Data taken from a collection:
========================

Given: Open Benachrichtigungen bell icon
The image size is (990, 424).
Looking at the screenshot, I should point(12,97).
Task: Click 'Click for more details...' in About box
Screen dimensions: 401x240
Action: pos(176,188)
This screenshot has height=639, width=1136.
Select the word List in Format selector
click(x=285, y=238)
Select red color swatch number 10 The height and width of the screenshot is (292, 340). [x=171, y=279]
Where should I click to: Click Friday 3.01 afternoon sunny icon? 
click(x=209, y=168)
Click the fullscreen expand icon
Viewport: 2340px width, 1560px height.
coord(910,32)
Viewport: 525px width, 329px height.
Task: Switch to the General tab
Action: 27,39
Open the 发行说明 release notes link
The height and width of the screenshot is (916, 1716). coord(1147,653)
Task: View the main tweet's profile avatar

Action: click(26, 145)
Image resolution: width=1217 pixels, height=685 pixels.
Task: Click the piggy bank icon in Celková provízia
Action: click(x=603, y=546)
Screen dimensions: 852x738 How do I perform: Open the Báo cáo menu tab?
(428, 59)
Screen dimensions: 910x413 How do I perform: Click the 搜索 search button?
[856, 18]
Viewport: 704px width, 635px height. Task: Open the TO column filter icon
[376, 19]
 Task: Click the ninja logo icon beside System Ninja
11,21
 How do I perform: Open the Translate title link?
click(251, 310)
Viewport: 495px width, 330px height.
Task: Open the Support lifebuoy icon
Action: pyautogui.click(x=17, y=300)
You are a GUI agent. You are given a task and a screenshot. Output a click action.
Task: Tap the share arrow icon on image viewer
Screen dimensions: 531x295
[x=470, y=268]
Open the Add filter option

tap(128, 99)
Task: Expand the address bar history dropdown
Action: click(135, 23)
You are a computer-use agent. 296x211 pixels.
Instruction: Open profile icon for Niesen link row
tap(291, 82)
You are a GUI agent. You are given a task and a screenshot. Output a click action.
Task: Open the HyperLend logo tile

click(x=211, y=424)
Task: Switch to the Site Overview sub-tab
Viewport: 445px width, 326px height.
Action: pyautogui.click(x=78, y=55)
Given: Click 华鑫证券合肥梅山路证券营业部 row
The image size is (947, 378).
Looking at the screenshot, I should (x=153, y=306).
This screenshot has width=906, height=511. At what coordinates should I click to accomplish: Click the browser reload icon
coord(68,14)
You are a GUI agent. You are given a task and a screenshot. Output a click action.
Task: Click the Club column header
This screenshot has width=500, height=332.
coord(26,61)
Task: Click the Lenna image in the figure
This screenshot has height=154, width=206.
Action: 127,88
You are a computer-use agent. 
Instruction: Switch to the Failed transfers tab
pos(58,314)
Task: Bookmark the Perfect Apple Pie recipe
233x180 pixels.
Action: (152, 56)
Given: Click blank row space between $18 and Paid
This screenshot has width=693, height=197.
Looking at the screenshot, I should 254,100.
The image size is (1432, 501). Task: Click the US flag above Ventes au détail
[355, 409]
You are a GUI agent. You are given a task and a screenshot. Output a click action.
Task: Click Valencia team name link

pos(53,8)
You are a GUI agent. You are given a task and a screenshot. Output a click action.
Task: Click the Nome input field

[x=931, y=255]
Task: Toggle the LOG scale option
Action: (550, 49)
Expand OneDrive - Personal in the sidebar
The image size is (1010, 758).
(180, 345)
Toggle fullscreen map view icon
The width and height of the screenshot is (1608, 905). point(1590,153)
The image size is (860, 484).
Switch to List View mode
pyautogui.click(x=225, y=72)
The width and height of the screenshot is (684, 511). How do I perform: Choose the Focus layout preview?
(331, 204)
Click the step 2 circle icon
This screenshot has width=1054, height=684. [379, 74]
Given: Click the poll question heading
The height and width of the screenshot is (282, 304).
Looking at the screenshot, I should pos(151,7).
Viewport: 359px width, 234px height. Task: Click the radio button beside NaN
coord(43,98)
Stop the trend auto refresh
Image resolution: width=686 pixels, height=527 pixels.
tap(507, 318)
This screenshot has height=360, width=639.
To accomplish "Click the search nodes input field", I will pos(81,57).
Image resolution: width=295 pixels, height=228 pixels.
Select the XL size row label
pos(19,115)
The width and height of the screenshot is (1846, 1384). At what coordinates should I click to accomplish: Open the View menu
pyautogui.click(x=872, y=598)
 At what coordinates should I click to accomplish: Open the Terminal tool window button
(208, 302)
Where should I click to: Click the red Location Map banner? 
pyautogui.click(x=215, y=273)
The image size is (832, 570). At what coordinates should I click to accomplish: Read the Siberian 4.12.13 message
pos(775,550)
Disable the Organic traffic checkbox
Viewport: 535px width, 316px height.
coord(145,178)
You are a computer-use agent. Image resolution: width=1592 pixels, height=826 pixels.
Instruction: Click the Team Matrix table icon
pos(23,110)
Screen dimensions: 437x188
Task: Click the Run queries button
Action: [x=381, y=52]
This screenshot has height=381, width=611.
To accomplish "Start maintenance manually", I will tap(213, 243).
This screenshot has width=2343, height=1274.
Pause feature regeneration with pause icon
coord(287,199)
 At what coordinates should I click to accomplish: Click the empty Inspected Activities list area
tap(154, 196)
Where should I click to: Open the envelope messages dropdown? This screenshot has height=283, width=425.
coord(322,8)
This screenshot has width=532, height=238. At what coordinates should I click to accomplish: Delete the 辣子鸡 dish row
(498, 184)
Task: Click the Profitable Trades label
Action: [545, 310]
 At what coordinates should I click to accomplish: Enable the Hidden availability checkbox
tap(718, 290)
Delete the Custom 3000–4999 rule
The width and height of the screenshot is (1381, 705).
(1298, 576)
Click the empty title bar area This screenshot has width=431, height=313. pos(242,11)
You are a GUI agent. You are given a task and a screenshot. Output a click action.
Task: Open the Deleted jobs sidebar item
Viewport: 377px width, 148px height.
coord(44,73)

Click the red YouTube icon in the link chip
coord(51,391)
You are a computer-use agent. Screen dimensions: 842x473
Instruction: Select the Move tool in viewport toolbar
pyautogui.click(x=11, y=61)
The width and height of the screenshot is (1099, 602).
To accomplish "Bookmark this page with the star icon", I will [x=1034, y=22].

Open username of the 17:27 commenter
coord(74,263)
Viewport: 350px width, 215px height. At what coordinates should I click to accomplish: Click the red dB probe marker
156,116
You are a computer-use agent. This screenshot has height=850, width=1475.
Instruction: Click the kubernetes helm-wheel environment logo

========================

Do this:
Arrange every line of the rows above as a JSON list of strings, one string per line, leaving out blank lines.

Answer to the exercise:
[
  "Given: Open Benachrichtigungen bell icon",
  "The image size is (990, 424).",
  "Looking at the screenshot, I should point(12,97).",
  "Task: Click 'Click for more details...' in About box",
  "Screen dimensions: 401x240",
  "Action: pos(176,188)",
  "This screenshot has height=639, width=1136.",
  "Select the word List in Format selector",
  "click(x=285, y=238)",
  "Select red color swatch number 10 The height and width of the screenshot is (292, 340). [x=171, y=279]",
  "Where should I click to: Click Friday 3.01 afternoon sunny icon? ",
  "click(x=209, y=168)",
  "Click the fullscreen expand icon",
  "Viewport: 2340px width, 1560px height.",
  "coord(910,32)",
  "Viewport: 525px width, 329px height.",
  "Task: Switch to the General tab",
  "Action: 27,39",
  "Open the 发行说明 release notes link",
  "The height and width of the screenshot is (916, 1716). coord(1147,653)",
  "Task: View the main tweet's profile avatar",
  "Action: click(26, 145)",
  "Image resolution: width=1217 pixels, height=685 pixels.",
  "Task: Click the piggy bank icon in Celková provízia",
  "Action: click(x=603, y=546)",
  "Screen dimensions: 852x738 How do I perform: Open the Báo cáo menu tab?",
  "(428, 59)",
  "Screen dimensions: 910x413 How do I perform: Click the 搜索 search button?",
  "[856, 18]",
  "Viewport: 704px width, 635px height. Task: Open the TO column filter icon",
  "[376, 19]",
  " Task: Click the ninja logo icon beside System Ninja",
  "11,21",
  " How do I perform: Open the Translate title link?",
  "click(251, 310)",
  "Viewport: 495px width, 330px height.",
  "Task: Open the Support lifebuoy icon",
  "Action: pyautogui.click(x=17, y=300)",
  "You are a GUI agent. You are given a task and a screenshot. Output a click action.",
  "Task: Tap the share arrow icon on image viewer",
  "Screen dimensions: 531x295",
  "[x=470, y=268]",
  "Open the Add filter option",
  "tap(128, 99)",
  "Task: Expand the address bar history dropdown",
  "Action: click(135, 23)",
  "You are a computer-use agent. 296x211 pixels.",
  "Instruction: Open profile icon for Niesen link row",
  "tap(291, 82)",
  "You are a GUI agent. You are given a task and a screenshot. Output a click action.",
  "Task: Open the HyperLend logo tile",
  "click(x=211, y=424)",
  "Task: Switch to the Site Overview sub-tab",
  "Viewport: 445px width, 326px height.",
  "Action: pyautogui.click(x=78, y=55)",
  "Given: Click 华鑫证券合肥梅山路证券营业部 row",
  "The image size is (947, 378).",
  "Looking at the screenshot, I should (x=153, y=306).",
  "This screenshot has width=906, height=511. At what coordinates should I click to accomplish: Click the browser reload icon",
  "coord(68,14)",
  "You are a GUI agent. You are given a task and a screenshot. Output a click action.",
  "Task: Click the Club column header",
  "This screenshot has width=500, height=332.",
  "coord(26,61)",
  "Task: Click the Lenna image in the figure",
  "This screenshot has height=154, width=206.",
  "Action: 127,88",
  "You are a computer-use agent. ",
  "Instruction: Switch to the Failed transfers tab",
  "pos(58,314)",
  "Task: Bookmark the Perfect Apple Pie recipe",
  "233x180 pixels.",
  "Action: (152, 56)",
  "Given: Click blank row space between $18 and Paid",
  "This screenshot has width=693, height=197.",
  "Looking at the screenshot, I should 254,100.",
  "The image size is (1432, 501). Task: Click the US flag above Ventes au détail",
  "[355, 409]",
  "You are a GUI agent. You are given a task and a screenshot. Output a click action.",
  "Task: Click Valencia team name link",
  "pos(53,8)",
  "You are a GUI agent. You are given a task and a screenshot. Output a click action.",
  "Task: Click the Nome input field",
  "[x=931, y=255]",
  "Task: Toggle the LOG scale option",
  "Action: (550, 49)",
  "Expand OneDrive - Personal in the sidebar",
  "The image size is (1010, 758).",
  "(180, 345)",
  "Toggle fullscreen map view icon",
  "The width and height of the screenshot is (1608, 905). point(1590,153)",
  "The image size is (860, 484).",
  "Switch to List View mode",
  "pyautogui.click(x=225, y=72)",
  "The width and height of the screenshot is (684, 511). How do I perform: Choose the Focus layout preview?",
  "(331, 204)",
  "Click the step 2 circle icon",
  "This screenshot has width=1054, height=684. [379, 74]",
  "Given: Click the poll question heading",
  "The height and width of the screenshot is (282, 304).",
  "Looking at the screenshot, I should pos(151,7).",
  "Viewport: 359px width, 234px height. Task: Click the radio button beside NaN",
  "coord(43,98)",
  "Stop the trend auto refresh",
  "Image resolution: width=686 pixels, height=527 pixels.",
  "tap(507, 318)",
  "This screenshot has height=360, width=639.",
  "To accomplish \"Click the search nodes input field\", I will pos(81,57).",
  "Image resolution: width=295 pixels, height=228 pixels.",
  "Select the XL size row label",
  "pos(19,115)",
  "The width and height of the screenshot is (1846, 1384). At what coordinates should I click to accomplish: Open the View menu",
  "pyautogui.click(x=872, y=598)",
  " At what coordinates should I click to accomplish: Open the Terminal tool window button",
  "(208, 302)",
  "Where should I click to: Click the red Location Map banner? ",
  "pyautogui.click(x=215, y=273)",
  "The image size is (832, 570). At what coordinates should I click to accomplish: Read the Siberian 4.12.13 message",
  "pos(775,550)",
  "Disable the Organic traffic checkbox",
  "Viewport: 535px width, 316px height.",
  "coord(145,178)",
  "You are a computer-use agent. Image resolution: width=1592 pixels, height=826 pixels.",
  "Instruction: Click the Team Matrix table icon",
  "pos(23,110)",
  "Screen dimensions: 437x188",
  "Task: Click the Run queries button",
  "Action: [x=381, y=52]",
  "This screenshot has height=381, width=611.",
  "To accomplish \"Start maintenance manually\", I will tap(213, 243).",
  "This screenshot has width=2343, height=1274.",
  "Pause feature regeneration with pause icon",
  "coord(287,199)",
  " At what coordinates should I click to accomplish: Click the empty Inspected Activities list area",
  "tap(154, 196)",
  "Where should I click to: Open the envelope messages dropdown? This screenshot has height=283, width=425.",
  "coord(322,8)",
  "This screenshot has width=532, height=238. At what coordinates should I click to accomplish: Delete the 辣子鸡 dish row",
  "(498, 184)",
  "Task: Click the Profitable Trades label",
  "Action: [545, 310]",
  " At what coordinates should I click to accomplish: Enable the Hidden availability checkbox",
  "tap(718, 290)",
  "Delete the Custom 3000–4999 rule",
  "The width and height of the screenshot is (1381, 705).",
  "(1298, 576)",
  "Click the empty title bar area This screenshot has width=431, height=313. pos(242,11)",
  "You are a GUI agent. You are given a task and a screenshot. Output a click action.",
  "Task: Open the Deleted jobs sidebar item",
  "Viewport: 377px width, 148px height.",
  "coord(44,73)",
  "Click the red YouTube icon in the link chip",
  "coord(51,391)",
  "You are a computer-use agent. Screen dimensions: 842x473",
  "Instruction: Select the Move tool in viewport toolbar",
  "pyautogui.click(x=11, y=61)",
  "The width and height of the screenshot is (1099, 602).",
  "To accomplish \"Bookmark this page with the star icon\", I will [x=1034, y=22].",
  "Open username of the 17:27 commenter",
  "coord(74,263)",
  "Viewport: 350px width, 215px height. At what coordinates should I click to accomplish: Click the red dB probe marker",
  "156,116",
  "You are a computer-use agent. This screenshot has height=850, width=1475.",
  "Instruction: Click the kubernetes helm-wheel environment logo"
]